Metadata-Version: 2.1
Name: scbsp
Version: 0.2.5
Summary: A package that efficiently computes p-values for a given set of genes based on input matrices representing cell coordinates and gene expression data
Home-page: https://github.com/YQ-Wang/scBSP
Author: Yiqing Wang, Jinpu Li
Author-email: yqw@wangemail.com, lijinp@health.missouri.edu
License: GPLv3
Platform: UNKNOWN
Classifier: License :: OSI Approved :: GNU General Public License v3 (GPLv3)
Classifier: Programming Language :: Python :: 3
Classifier: Programming Language :: Python :: 3.8
Classifier: Programming Language :: Python :: 3.9
Classifier: Programming Language :: Python :: 3.10
Classifier: Programming Language :: Python :: 3.11
Classifier: Programming Language :: Python :: 3.12
Classifier: Operating System :: OS Independent
Requires-Python: >=3.8
Description-Content-Type: text/markdown
Provides-Extra: hnsw
License-File: LICENSE

\n# scBSP - A Fast Tool for Single-Cell Spatially Variable Genes Identifications on Large-Scale Spatially Resolved Transcriptomics Data

scBSP is a dedicated software package crafted for the nuanced domain of biological data processing, emphasizing gene expression analysis and cell coordinate evaluation.
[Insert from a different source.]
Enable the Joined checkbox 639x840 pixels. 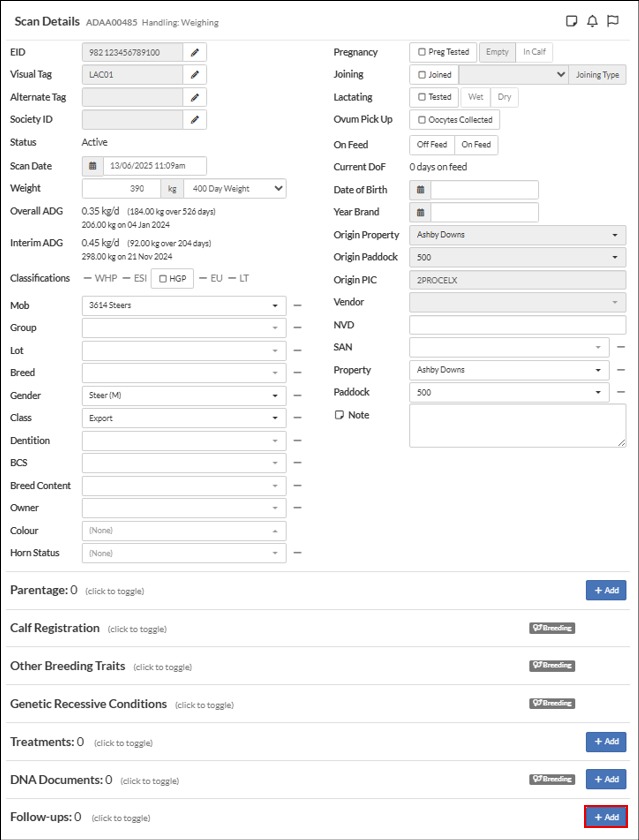tap(423, 75)
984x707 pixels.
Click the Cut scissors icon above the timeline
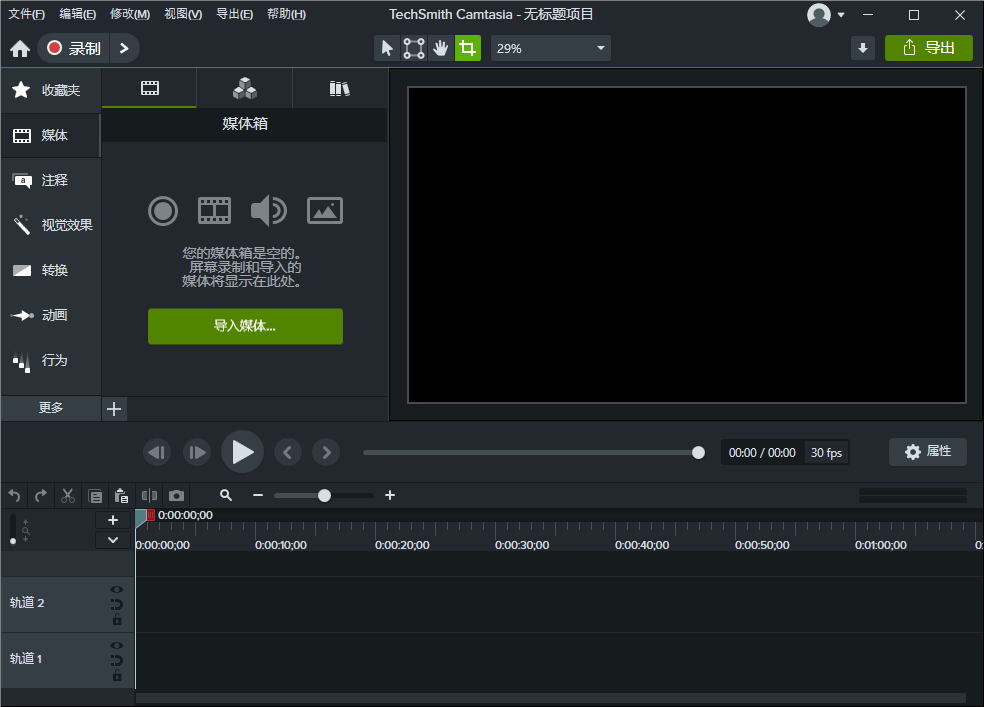coord(67,495)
It offers a streamlined method to calculate p-values for a set of genes by leveraging input matrices that encapsulate cell coordinates and gene expression data.

## Installation

### Dependencies
To ensure scBSP functions optimally, the following dependencies are required:
- Python (>= 3.8)
- NumPy (>= 1.24.4)
- Pandas (>= 1.3.5)
- SciPy (>= 1.10.1)
- scikit-learn (>=1.3.2)

For enhanced scBSP using HNSW for distance calculation:
- hnswlib (>= 0.8.0)

### Installation Commands
For Standard Installation (Using Ball Tree):

`pip install "scbsp"`

For Installation with HNSW (Hierarchical Navigable Small World Graphs):

`pip install "scbsp[hnsw]"`

## Usage

To use scBSP, you need to provide two primary inputs:

1. **Cell Coordinates Matrix (`input_sp_mat`)**: 
   - Format: Numpy array.
   - Dimensions: N x D, where N is the number of cells and D is the dimension of coordinates.

2. **Gene Expression Matrix (`input_exp_mat_raw`)**:
   - Format: Numpy array, Pandas DataFrame, or CSR matrix.
   - Dimensions: N x P, where N is the number of cells and P is the number of genes.

Additional parameters to specify include:

- `d1`: A floating-point number. Default value is 1.0.
- `d2`: A floating-point number. Default value is 3.0.
- `leaf_size`: Optional integer defining the maximum point threshold for the Ball Tree algorithm to revert to brute-force search (default = 80). Not required for installations using HNSW.


### Example

Below is a straightforward example showcasing how to compute p-values with scBSP:

```python
import scbsp

# Load your data into these variables
input_sp_mat = ...  # Cell Coordinates Matrix
input_exp_mat_raw = ...  # Gene Expression Matrix

# Set the optional parameters
d1 = 1.0
d2 = 3.0

# Compute p-values
p_values = scbsp.granp(input_sp_mat, input_exp_mat_raw, d1, d2)
```

## Output

The function returns a Pandas DataFrame, featuring two columns: `gene_names` and `p_values`. Each row within this DataFrame represents a unique gene from the input gene expression matrix. The `gene_names` column specifies the identifier for each gene, while the `p_values` column quantifies the statistical significance of the expression differences observed across various cell coordinates. This structured format enhances the ease of conducting sophisticated biological analyses, allowing for straightforward identification and investigation of genes with significant expression variability.